Mangowal is a village in Shaheed Bhagat Singh Nagar district of Punjab State, India. It is located 2.4 km away from sub post office Kahma, 8.7 km from Nawanshahr, 8.5 km from district headquarter Shaheed Bhagat Singh Nagar and 99 km from state capital Chandigarh. The village is administrated by Sarpanch an elected representative of the village.

== Demography ==
As of 2011, Mangowal has a total number of 393 houses and population of 1863 of which 914 include are males while 949 are females according to the report published by Census India in 2011. The literacy rate of Mangowal is 79.86%, higher than the state average of 75.84%. The population of children under the age of 6 years is 205 which is 11% of total population of Mangowal, and child sex ratio is approximately 1071 as compared to Punjab state average of 846.

Most of the people are from Schedule Caste which constitutes 40.53% of total population in Mangowal. The town does not have any Schedule Tribe population so far.
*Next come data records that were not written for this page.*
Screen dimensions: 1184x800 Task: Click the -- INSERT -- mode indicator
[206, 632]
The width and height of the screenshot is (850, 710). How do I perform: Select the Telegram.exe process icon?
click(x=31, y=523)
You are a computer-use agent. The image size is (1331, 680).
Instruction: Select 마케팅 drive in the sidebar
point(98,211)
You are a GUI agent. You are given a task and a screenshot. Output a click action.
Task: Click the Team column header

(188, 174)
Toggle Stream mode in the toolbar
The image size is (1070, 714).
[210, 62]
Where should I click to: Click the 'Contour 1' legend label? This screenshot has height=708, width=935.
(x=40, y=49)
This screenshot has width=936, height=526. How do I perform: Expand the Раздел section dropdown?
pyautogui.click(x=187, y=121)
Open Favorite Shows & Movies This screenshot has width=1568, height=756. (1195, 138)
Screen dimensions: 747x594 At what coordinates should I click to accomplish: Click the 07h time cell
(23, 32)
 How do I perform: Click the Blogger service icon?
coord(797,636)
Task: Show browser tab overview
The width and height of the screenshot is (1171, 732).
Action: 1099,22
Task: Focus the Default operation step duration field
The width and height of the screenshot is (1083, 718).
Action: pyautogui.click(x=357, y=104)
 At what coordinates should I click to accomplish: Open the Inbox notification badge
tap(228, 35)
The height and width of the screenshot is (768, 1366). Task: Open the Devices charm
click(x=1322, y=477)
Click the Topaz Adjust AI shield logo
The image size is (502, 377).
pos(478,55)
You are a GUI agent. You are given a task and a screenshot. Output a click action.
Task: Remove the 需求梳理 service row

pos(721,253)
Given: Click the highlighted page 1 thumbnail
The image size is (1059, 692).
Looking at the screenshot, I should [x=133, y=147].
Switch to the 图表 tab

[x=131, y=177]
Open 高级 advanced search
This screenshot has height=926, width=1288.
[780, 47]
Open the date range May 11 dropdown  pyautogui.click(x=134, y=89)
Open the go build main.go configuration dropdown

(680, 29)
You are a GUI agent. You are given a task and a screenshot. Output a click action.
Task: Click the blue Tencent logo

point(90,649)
As per the report published by Census India in 2011, 560 people were engaged in work activities out of the total population of Mangowal which includes 515 males and 45 females. According to census survey report 2011, 90% workers describe their work as main work and 10% workers are involved in Marginal activity providing livelihood for less than 6 months.

== Education ==
The village has a Punjabi medium, co-ed primary school established in 1954. The school provide mid-day meal as per Indian Midday Meal Scheme. As per Right of Children to Free and Compulsory Education Act the school provide free education to children between the ages of 6 and 14.

Amardeep Singh Shergill Memorial college Mukandpur and Sikh National College Banga are the nearest colleges. Industrial Training Institute for women (ITI Nawanshahr) is 12.5 km The village is 59 km from Indian Institute of Technology and 38.5 km away from Lovely Professional University.

List of schools nearby:
- Govt Senior Secondary School, Ladhana Jhikka
- Dashmesh Model School, Kahma
- Govt High School, Jhander Kalan
- Govt Gigh School, Khan Khana
- Guru Ram Dass Public School, Cheta

== Transport ==
Nawanshahr train station is the nearest train station however, Garhshankar Junction railway station is 19 km away from the village. Sahnewal Airport is the nearest domestic airport which located 66 km away in Ludhiana and the nearest international airport is located in Chandigarh also Sri Guru Ram Dass Jee International Airport is the second nearest airport which is 147 km away in Amritsar.